* **About this task**:
Whenever a picture appears, omit it, and set down everything else in the records exactly.

-- Entries supplied follows --

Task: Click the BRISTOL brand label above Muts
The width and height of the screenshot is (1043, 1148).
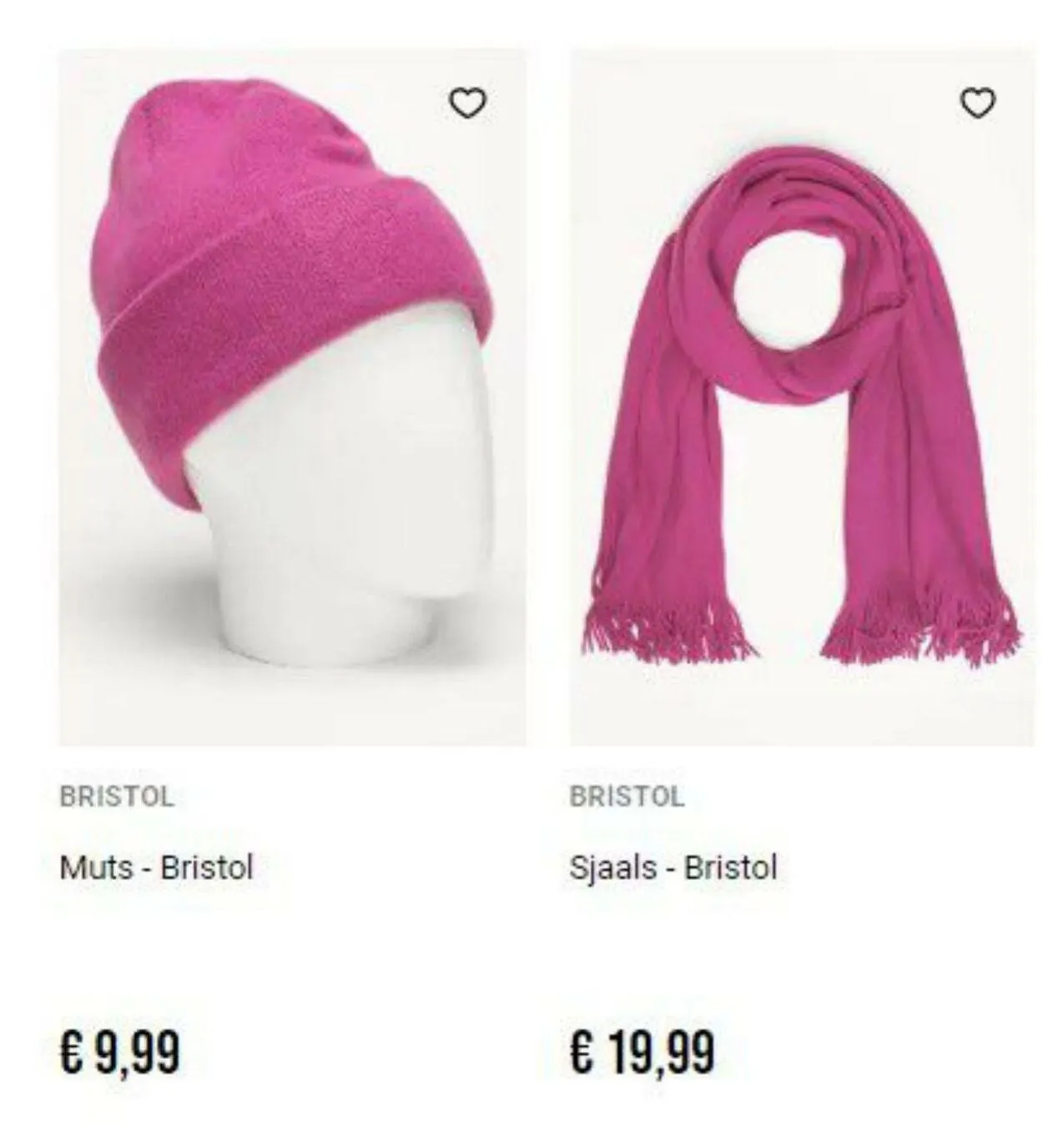Action: pyautogui.click(x=117, y=796)
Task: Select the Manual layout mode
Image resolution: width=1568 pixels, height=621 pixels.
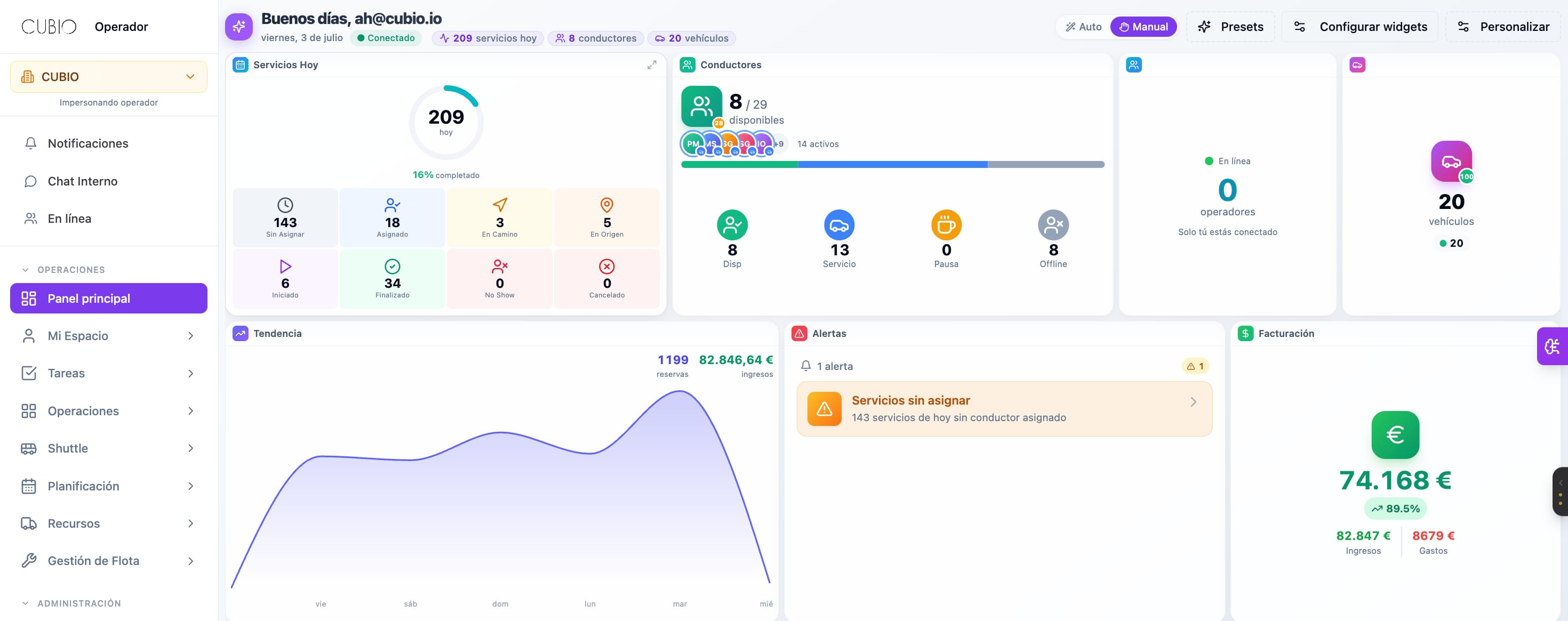Action: pyautogui.click(x=1143, y=27)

-- Entries supplied concluded --

* **Answer section**:
Task: Click the BRISTOL brand label above Muts
The width and height of the screenshot is (1043, 1148).
Action: pyautogui.click(x=117, y=796)
Task: Select the Manual layout mode
Image resolution: width=1568 pixels, height=621 pixels.
Action: pyautogui.click(x=1143, y=27)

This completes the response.